* Exercise: The response must be made up of the lines in the entries below that contain "agent".

Screenshot grounding data:
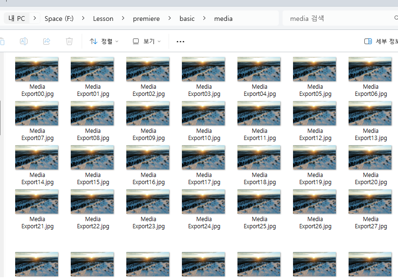
Task: Open the See more (...) menu
Action: (180, 41)
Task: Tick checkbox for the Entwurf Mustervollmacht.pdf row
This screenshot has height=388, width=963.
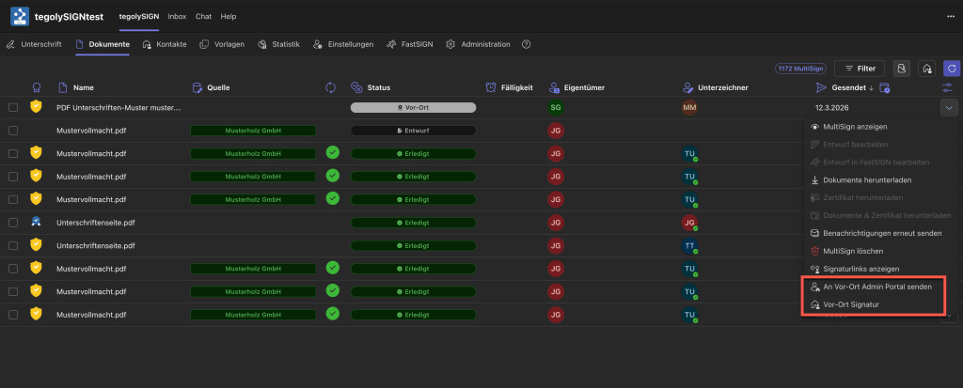Action: [x=13, y=131]
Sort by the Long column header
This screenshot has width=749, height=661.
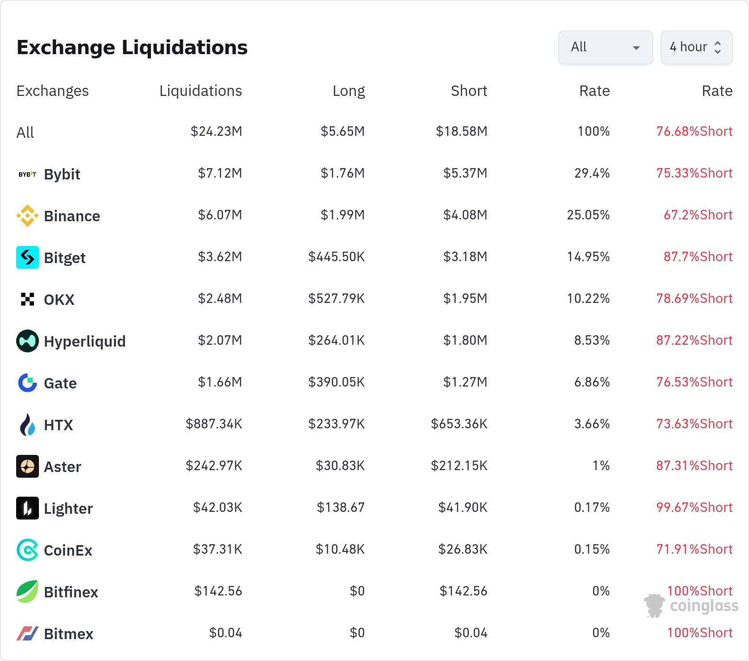[348, 91]
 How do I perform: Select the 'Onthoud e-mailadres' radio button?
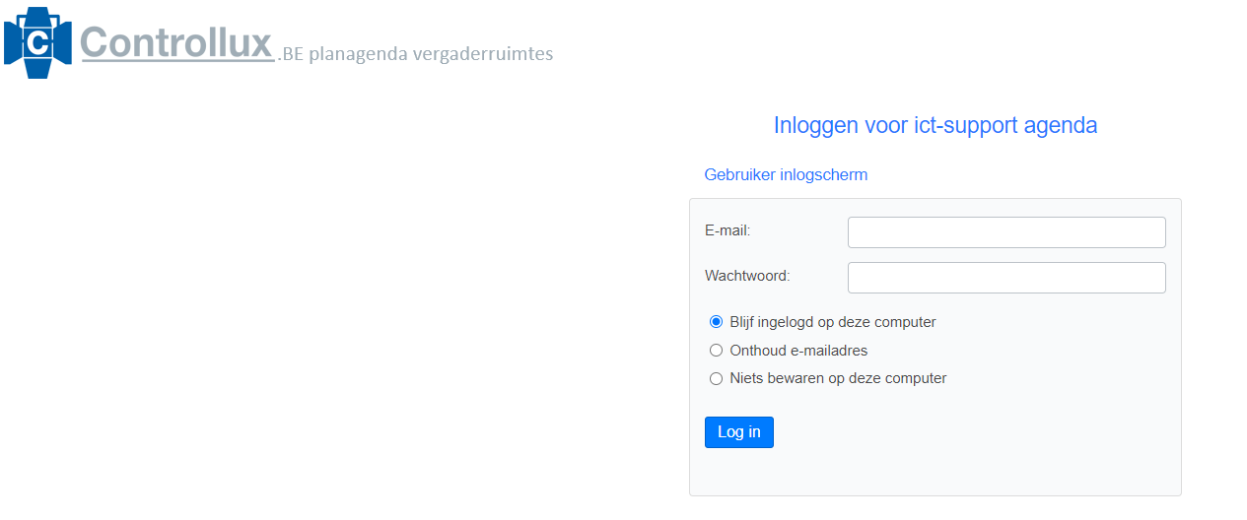click(x=717, y=351)
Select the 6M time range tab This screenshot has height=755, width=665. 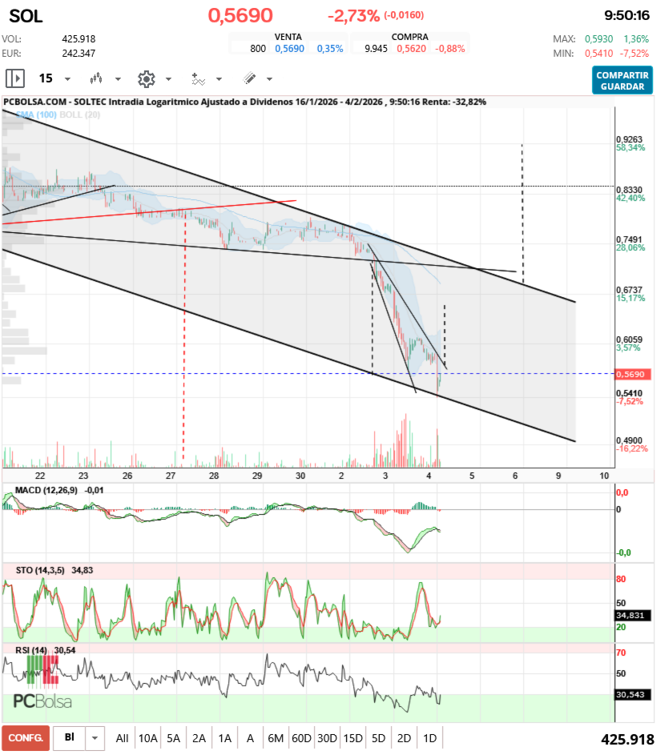coord(276,738)
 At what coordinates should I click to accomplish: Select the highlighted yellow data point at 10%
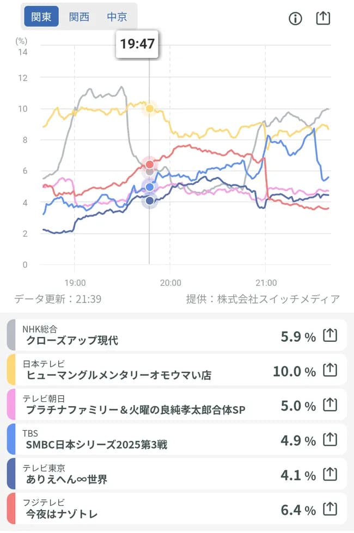[148, 108]
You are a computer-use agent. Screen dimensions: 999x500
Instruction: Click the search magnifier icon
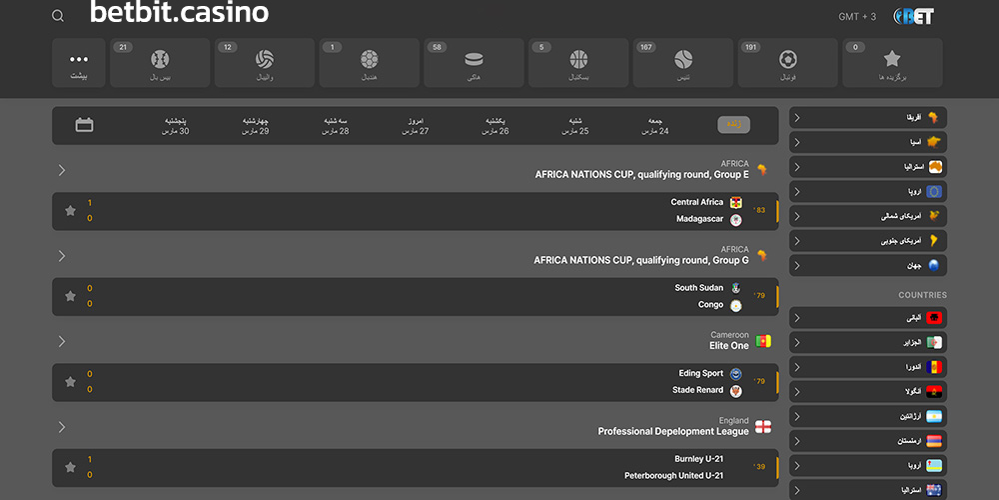pos(58,16)
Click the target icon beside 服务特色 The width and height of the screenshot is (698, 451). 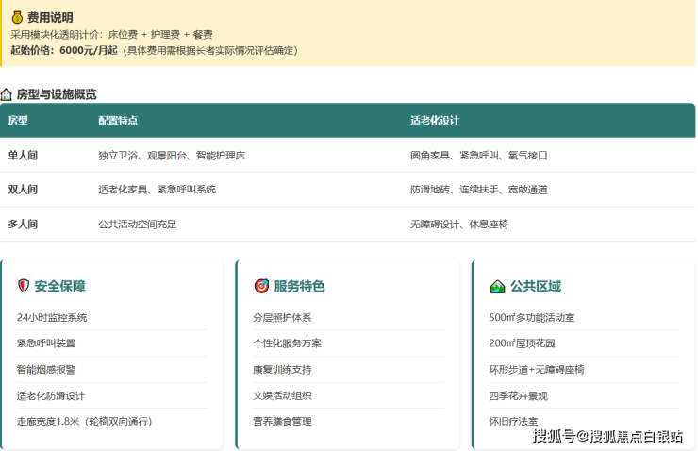pyautogui.click(x=261, y=286)
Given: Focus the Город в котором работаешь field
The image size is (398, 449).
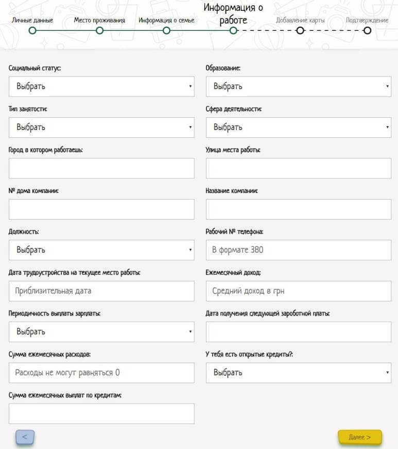Looking at the screenshot, I should [x=101, y=168].
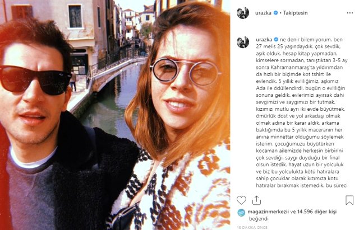Open the magazinmerkezii profile link
The height and width of the screenshot is (230, 359).
tap(268, 212)
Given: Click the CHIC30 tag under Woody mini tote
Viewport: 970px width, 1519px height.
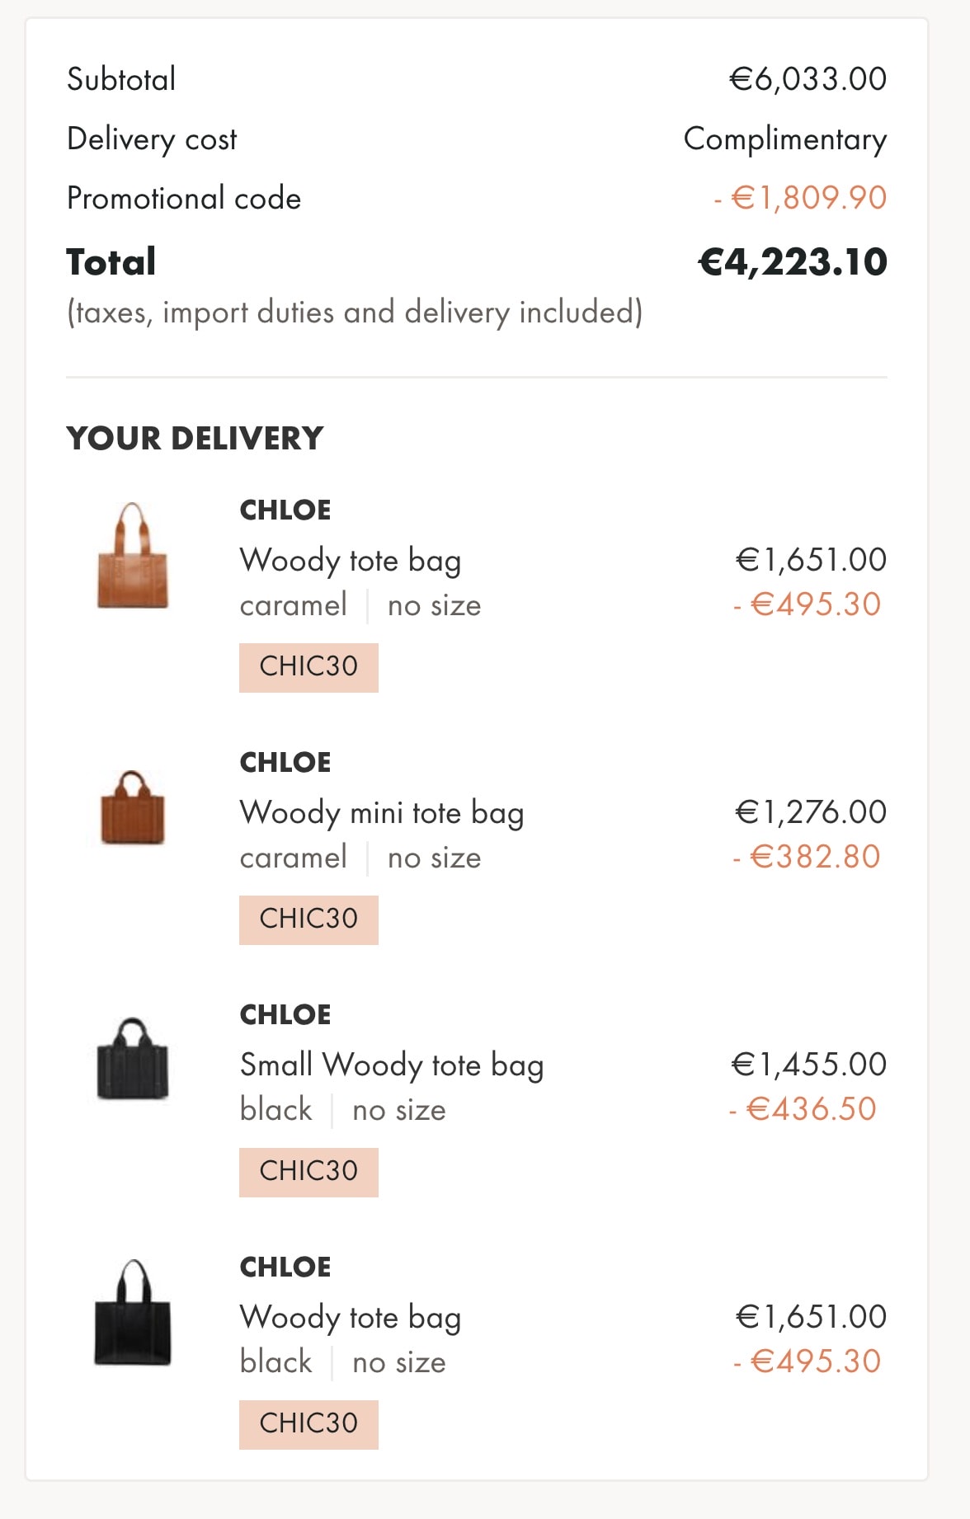Looking at the screenshot, I should [308, 919].
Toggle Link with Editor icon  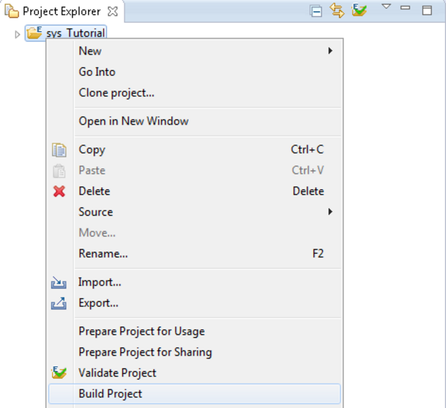point(337,11)
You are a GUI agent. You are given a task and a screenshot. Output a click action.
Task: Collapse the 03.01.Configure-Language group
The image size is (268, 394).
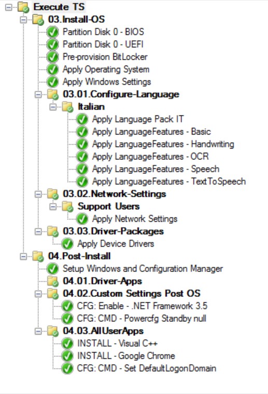coord(38,94)
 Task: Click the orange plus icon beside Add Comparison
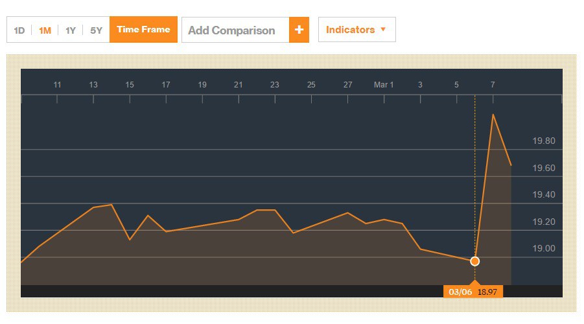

* Result of this exercise:
You are a computer-use agent. Screen dimensions: 999x500
You are a GUI agent. You are given a task and a screenshot. Output a click action.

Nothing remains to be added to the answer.